The proposed law is currently in its second reading and the MP wants a relook of the Medical Practitioners and Dentists Act 253 to compel any health personnel or facility to pay up to Sh5 million fine or serve a jail term of up to five years for detaining bodies or patients.
“No health institution in the country shall detain or otherwise cause, directly or indirectly, the detention of the body of a patient who died after or during treatment for reasons of non-payment, in part or in full, of hospital bills or any other medical expenses,” reads part of the proposed amendments.
“Patients who have fully or partially recovered and who are discharged or wish to leave health institutions but are financially incapable to settle their hospital bills or other medical bills shall be allowed to leave the health institution,” adds the bill.
Last year, the Auditor-General accused KNH of failing to seal loopholes that saw it lose Sh47.5 million in unpaid medical bills in the 2015-2016 financial year.
The report showed that the hospital has over the years lost more than Sh500 million, as patients sneak out without paying their bills.
In August 2017, a patient at the KNH committed suicide by jumping off the seventh floor after he was unable to pay the medical expenses.
Mr Maurice Chege had been discharged but could not be allowed to leave due to the medical bills.

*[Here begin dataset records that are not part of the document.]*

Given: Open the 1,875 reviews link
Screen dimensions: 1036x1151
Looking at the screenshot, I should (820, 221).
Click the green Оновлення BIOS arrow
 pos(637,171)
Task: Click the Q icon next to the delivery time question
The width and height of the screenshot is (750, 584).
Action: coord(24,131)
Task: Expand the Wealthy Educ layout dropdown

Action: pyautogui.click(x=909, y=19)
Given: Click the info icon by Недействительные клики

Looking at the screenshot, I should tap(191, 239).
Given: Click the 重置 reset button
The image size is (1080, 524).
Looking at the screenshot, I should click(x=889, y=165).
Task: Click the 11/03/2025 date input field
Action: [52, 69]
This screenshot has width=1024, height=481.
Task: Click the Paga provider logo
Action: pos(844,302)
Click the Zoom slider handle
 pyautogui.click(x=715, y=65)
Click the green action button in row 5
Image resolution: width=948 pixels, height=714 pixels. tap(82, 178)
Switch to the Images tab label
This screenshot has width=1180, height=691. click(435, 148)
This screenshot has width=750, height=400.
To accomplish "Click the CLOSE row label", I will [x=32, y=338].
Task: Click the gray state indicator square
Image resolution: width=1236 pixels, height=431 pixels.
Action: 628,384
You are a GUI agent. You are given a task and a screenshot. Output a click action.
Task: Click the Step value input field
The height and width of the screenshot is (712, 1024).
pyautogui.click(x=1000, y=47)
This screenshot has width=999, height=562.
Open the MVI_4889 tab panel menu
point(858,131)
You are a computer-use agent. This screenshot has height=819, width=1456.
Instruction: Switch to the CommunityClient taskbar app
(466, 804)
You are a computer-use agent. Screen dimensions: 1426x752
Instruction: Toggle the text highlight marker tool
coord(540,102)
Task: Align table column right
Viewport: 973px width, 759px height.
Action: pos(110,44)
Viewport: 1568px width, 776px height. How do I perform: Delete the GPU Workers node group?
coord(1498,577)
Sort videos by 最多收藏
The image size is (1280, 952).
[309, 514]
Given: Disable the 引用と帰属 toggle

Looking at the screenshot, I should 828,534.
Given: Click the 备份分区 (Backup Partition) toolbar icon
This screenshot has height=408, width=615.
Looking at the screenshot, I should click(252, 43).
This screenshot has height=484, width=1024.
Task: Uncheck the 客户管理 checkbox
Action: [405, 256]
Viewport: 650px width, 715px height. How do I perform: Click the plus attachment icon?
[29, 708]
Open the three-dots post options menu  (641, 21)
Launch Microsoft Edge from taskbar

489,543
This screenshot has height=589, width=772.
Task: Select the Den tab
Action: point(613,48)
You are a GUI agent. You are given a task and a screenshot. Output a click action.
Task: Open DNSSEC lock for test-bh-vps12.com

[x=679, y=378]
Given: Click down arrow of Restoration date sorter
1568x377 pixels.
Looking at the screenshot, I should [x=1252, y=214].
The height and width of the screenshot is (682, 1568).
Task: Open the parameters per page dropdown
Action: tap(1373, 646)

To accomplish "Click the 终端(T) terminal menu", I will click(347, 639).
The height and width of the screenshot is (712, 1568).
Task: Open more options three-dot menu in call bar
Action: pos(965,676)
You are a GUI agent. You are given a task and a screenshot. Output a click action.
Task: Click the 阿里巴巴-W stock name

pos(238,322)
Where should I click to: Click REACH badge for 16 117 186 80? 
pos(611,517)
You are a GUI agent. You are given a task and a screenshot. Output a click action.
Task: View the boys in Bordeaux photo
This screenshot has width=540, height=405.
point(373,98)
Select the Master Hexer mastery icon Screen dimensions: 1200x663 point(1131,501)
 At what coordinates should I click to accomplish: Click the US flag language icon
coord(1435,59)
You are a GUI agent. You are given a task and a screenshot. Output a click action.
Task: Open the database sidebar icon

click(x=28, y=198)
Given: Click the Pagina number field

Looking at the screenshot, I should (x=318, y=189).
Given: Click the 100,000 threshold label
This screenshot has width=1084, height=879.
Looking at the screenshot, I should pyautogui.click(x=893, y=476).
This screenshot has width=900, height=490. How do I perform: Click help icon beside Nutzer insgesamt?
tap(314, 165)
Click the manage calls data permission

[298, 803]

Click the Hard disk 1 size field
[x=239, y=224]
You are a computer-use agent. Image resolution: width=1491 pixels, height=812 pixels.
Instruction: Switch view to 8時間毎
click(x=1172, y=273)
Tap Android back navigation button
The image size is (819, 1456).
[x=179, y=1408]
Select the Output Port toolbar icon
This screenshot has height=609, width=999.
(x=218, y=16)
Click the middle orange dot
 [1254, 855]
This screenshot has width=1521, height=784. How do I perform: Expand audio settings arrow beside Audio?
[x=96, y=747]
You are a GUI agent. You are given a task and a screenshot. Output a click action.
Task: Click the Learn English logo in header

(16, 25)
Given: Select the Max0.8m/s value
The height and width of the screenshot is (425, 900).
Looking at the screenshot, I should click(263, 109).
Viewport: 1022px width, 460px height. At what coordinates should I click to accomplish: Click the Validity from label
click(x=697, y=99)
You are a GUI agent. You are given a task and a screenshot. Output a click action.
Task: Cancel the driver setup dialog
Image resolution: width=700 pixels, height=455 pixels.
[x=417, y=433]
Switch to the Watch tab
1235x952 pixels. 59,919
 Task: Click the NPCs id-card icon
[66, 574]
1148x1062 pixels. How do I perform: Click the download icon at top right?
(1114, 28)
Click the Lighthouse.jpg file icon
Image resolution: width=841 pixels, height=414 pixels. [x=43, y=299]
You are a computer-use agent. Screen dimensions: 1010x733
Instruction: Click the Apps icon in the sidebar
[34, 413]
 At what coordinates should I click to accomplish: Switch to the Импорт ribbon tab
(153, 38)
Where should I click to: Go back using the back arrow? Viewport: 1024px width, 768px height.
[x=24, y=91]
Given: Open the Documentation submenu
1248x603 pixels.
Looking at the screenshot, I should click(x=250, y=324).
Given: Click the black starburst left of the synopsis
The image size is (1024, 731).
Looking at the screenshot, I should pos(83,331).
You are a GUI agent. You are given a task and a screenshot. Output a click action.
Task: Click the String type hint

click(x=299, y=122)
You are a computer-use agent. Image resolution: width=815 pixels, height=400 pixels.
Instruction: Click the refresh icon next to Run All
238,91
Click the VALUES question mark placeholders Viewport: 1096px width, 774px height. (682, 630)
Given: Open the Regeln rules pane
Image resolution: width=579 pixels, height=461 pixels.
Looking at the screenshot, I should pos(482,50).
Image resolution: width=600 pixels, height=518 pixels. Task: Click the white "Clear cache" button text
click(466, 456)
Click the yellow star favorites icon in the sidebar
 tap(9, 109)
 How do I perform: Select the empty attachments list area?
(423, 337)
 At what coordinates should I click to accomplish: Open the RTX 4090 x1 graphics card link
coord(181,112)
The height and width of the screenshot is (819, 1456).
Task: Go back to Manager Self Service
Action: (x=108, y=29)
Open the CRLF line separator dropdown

He died on the spot.
Moi Teaching and Referral Hospital in Eldoret was forced to waive unpaid bills amounting to Sh1 billion.

JUDGMENT
Most of the bills had been pending for years, some dating back to the time the hospital was elevated to a referral facility in 1998.
Chief executive officer Wilson Aruasa said the hospital’s board had recommended the waiving of accrued bills.
The hospital gives a 50 per cent waiver to those who are unable to clear their bills.
Dr Aruasa said that the policy of the hospital does not allow it to detain any patient or body because of bills.
“If a patient has National Hospital Insurance Fund cover, they will pay and for those who don't have, we encourage them to get one and clear the bill or those who are unable, we have no otherwise but to release the patient or body,” he said.
Many Kenyan human rights advocates lament that hospitals continue to hold patients despite what was seen as a landmark judgment in 2015.
Then, the High Court ruled that the detention of two women at Pumwani Maternity Hospital who couldn’t pay their delivery fees — Maimuna Omuya and Margaret Oliele — was “cruel, inhuman and degrading.”
Ms Omuya and her newborn were held for almost a month next to a flooded toilet while Ms Oliele was handcuffed to her bed after trying to escape.